Strategy — map it out yourself
And the Three Tens exercise to overcome it
People don’t think clearly. Our cognitive biases list is long and gets even longer over time. The good news is that we can overcome most of them. In this article, I will tell you about one widespread fallacy and how you can overpower it.
The End of History Illusion
In 2012 three scientists, Jordi Quoidbach, Daniel T. Gilbert, and Timothy D. Wilson conducted a study.
They asked as many as 19,000 people aged 18 to 68 to report how much they had changed in the past decade. All the participants said they had changed a lot. Then the experimenters offered them to make projections for the next decade. Most of them claimed that they would change relatively little in the future. The scientists called this effect the End of History Illusion.
Similar stories happen in the business world as well. Several months ago, I conducted a strategic workshop for an international enterprise. We had some difficulties with devising a strategic vision because the team was under the illusion of the unchanging world. Simply put, they believed that their industry would stay the same. And therefore, there were no reasons to change their business routines much. They insisted that there would be no significant shifts, even admitting that their domain was quite different ten years ago.
Why do we afraid of change?
The only person who likes change is a baby with a wet diaper
Mark Twain
The world is too complex for one person to know all about it. We use the so-called mental models to interact with it effectively. Mental models are simplified mock-ups of the universe we all have in our heads. Having these models helps us feel self-confident. We believe we know things.
But since mental models are imperfect, we face some new things from time to time that our models can explain. Unfortunately, it is often a painful experience. Let’s consider an example; another cognitive bias called the Just World Hypothesis. People tend to believe the world, in general, is just. So, whenever they face something they see as unfair, they suffer. It can even undermine their current mental model for some time.
Accepting the concept of the changing world equals admitting that our mental model is incomplete. It works for the world as it is, but it won’t be appropriate for the future one. This is also distressing, so we subconsciously prefer hiding our heads in the sand like an ostrich.

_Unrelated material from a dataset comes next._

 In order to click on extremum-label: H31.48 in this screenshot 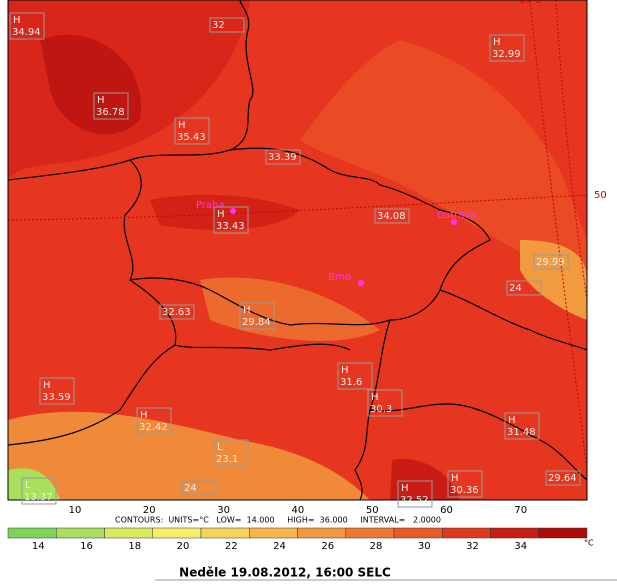, I will do `click(522, 426)`.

How can we fix it? I call it the Three Tens exercise
The best way to overcome this cognitive fallacy is to play a foresight game. But it needs professional facilitation. But there is a simple exercise you can do on your own — with your team.
1. Gather your team together in a place appropriate for a long group discussion
2. Ask them to recall at least ten business practices that were the norm for your industry ten years ago but have disappeared by now. Build a list of them and hang it on the wall. Make it visible to every participant.
3. Draw up a list of minor changes your team members see in the industry. Pay particular attention to not-so-obvious alterations that don’t influence your domain much today. Find at least ten of them.
4. Imagine a distant future, at least ten years ahead. Don’t look into the nearest future. Your industry will unlikely change dramatically in three or five years, so it will draw your team even deeper into the illusion.
5. Ask your team to create some plausible future scenarios in which these minor changes will become paradigm shifts for the industry. Imagine a world in which what seems strange now becomes a customary practice.
6. Add as many details to these scenarios as possible. Create a fictitious character, an industry expert who lives and works ten years later. How do they work? What problems do they solve, and how? What does their ordinary working day look like?
This exercise looks simple, but if you take it seriously, it will be difficult but useful. The key point is the number of details for future scenarios. If they are sketchy and insufficient, the value you receive will be moderate. So don’t save your time, add more colors to the future pictures, and your team will overcome the Unchanging World Illusion.